En el sofá estamos sentados mi tía y yo.  Mi madre se sienta en el orejero. Sus manos pasan varias veces por los reposabrazos, limpiando un polvo inexistente. La cretona de flores del butacón ha perdido color, justo por donde mi madre pasa las manos. Sus dedos, largos, y muy despacio, dibujan ahora las flores perdidas.

Tomo el café sin azúcar. Lo prefiero a ese edulcorante demasiado dulce que no me trae recuerdos de nada. Mi tía y mi madre hablan en susurros. Por la ventana medio abierta entra el viento, cargado de olores. Olores que identifico sin problema. Olores a niñez, noches sin insomnio, días libres y largos, de mucho sol y jugar al fútbol en la calle. Olor a la arena del parque, a rasponazos en las rodillas y mercromina.  Olor a polos de limón. El primer beso. Piruletas.
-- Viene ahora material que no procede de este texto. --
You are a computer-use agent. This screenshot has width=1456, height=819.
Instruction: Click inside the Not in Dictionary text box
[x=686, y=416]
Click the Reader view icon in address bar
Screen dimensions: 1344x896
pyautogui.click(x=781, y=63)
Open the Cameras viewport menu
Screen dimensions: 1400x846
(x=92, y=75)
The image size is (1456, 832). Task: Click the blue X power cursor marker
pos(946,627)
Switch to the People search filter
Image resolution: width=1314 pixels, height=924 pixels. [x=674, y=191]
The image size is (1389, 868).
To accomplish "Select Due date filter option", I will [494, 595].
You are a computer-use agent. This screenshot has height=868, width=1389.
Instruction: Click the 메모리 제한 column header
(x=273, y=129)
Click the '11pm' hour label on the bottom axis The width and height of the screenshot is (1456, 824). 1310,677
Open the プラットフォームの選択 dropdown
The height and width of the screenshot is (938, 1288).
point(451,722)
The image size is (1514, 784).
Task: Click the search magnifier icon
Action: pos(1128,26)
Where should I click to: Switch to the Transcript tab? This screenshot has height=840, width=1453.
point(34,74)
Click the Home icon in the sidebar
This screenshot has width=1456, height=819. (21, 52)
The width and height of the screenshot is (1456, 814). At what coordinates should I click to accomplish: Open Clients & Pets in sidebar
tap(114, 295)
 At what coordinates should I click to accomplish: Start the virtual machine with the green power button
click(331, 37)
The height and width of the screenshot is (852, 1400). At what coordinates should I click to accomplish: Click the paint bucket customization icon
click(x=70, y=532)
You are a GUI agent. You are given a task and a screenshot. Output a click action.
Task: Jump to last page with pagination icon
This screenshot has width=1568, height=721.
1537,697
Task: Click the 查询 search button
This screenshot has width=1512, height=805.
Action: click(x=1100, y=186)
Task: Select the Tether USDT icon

Las palabras de mi madre y mi tía me llegan poco a poco. “El portero puede quedárselos”, “Al final no ya no decía nada”, “Su cara respiraba paz”, “Cajas y cajas de fotos”, “el abrigo es bueno, quizás se pueda arreglar y que se lo quede Manuel”,  “Ahora estarás más tranquila”.

Mi tía me coge la mano. La noto blanda y fría. Me suelto y agarro la taza de café. El café se ha quedado frío, pero me lo bebo igual. Ya da lo mismo.